Dataset entries:
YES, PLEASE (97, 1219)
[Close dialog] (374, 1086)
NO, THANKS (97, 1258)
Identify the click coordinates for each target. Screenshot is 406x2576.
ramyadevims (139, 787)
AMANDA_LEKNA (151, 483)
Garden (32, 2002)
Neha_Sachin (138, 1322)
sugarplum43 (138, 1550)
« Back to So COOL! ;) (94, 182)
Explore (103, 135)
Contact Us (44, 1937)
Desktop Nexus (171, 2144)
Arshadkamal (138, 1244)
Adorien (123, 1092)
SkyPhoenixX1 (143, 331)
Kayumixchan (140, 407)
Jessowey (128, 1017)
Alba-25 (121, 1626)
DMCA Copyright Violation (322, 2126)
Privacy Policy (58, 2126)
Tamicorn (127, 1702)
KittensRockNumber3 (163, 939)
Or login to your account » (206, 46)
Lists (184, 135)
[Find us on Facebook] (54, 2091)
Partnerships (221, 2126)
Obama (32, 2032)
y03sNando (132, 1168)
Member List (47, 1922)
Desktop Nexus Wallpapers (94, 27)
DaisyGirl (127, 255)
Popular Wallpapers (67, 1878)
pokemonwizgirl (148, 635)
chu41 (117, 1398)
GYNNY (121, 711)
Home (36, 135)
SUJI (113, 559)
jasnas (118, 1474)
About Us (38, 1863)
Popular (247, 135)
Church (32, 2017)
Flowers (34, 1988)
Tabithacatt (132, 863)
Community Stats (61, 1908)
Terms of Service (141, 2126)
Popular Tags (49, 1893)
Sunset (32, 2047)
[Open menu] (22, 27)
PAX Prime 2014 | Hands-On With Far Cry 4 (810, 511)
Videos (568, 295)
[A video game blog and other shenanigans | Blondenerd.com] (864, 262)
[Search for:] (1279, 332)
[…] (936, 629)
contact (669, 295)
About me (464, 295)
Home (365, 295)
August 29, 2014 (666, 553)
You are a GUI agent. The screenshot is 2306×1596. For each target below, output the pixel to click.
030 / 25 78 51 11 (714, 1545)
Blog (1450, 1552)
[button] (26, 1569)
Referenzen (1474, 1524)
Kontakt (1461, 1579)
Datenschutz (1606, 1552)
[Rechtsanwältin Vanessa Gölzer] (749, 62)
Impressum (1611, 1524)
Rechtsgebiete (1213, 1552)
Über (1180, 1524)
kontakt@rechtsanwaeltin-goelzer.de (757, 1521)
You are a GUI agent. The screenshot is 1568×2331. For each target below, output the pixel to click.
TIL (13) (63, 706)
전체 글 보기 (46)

Exercise goal:
Give the data back in full, matching it character for character.

Response below:
YES, PLEASE (97, 1219)
[Close dialog] (374, 1086)
NO, THANKS (97, 1258)
Identify the click coordinates for each target. Screenshot is 406x2576.
ramyadevims (139, 787)
AMANDA_LEKNA (151, 483)
Garden (32, 2002)
Neha_Sachin (138, 1322)
sugarplum43 (138, 1550)
« Back to So COOL! ;) (94, 182)
Explore (103, 135)
Contact Us (44, 1937)
Desktop Nexus (171, 2144)
Arshadkamal (138, 1244)
Adorien (123, 1092)
SkyPhoenixX1 (143, 331)
Kayumixchan (140, 407)
Jessowey (128, 1017)
Alba-25 (121, 1626)
DMCA Copyright Violation (322, 2126)
Privacy Policy (58, 2126)
Tamicorn (127, 1702)
KittensRockNumber3 (163, 939)
Or login to your account » (206, 46)
Lists (184, 135)
[Find us on Facebook] (54, 2091)
Partnerships (221, 2126)
Obama (32, 2032)
y03sNando (132, 1168)
Member List (47, 1922)
Desktop Nexus Wallpapers (94, 27)
DaisyGirl (127, 255)
Popular Wallpapers (67, 1878)
pokemonwizgirl (148, 635)
chu41 (117, 1398)
GYNNY (121, 711)
Home (36, 135)
SUJI (113, 559)
jasnas (118, 1474)
About Us (38, 1863)
Popular (247, 135)
Church (32, 2017)
Flowers (34, 1988)
Tabithacatt (132, 863)
Community Stats (61, 1908)
Terms of Service (141, 2126)
Popular Tags (49, 1893)
Sunset (32, 2047)
[Open menu] (22, 27)
PAX Prime 2014 | Hands-On With Far Cry 4 (810, 511)
Videos (568, 295)
[A video game blog and other shenanigans | Blondenerd.com] (864, 262)
[Search for:] (1279, 332)
[…] (936, 629)
contact (669, 295)
About me (464, 295)
Home (365, 295)
August 29, 2014 (666, 553)
You are a GUI agent. The screenshot is 2306×1596. For each target below, output the pixel to click.
030 / 25 78 51 11 (714, 1545)
Blog (1450, 1552)
[button] (26, 1569)
Referenzen (1474, 1524)
Kontakt (1461, 1579)
Datenschutz (1606, 1552)
[Rechtsanwältin Vanessa Gölzer] (749, 62)
Impressum (1611, 1524)
Rechtsgebiete (1213, 1552)
Über (1180, 1524)
kontakt@rechtsanwaeltin-goelzer.de (757, 1521)
You are a GUI agent. The screenshot is 1568×2331. For each target below, output the pixel to click.
TIL (13) (63, 706)
전체 글 보기 (46)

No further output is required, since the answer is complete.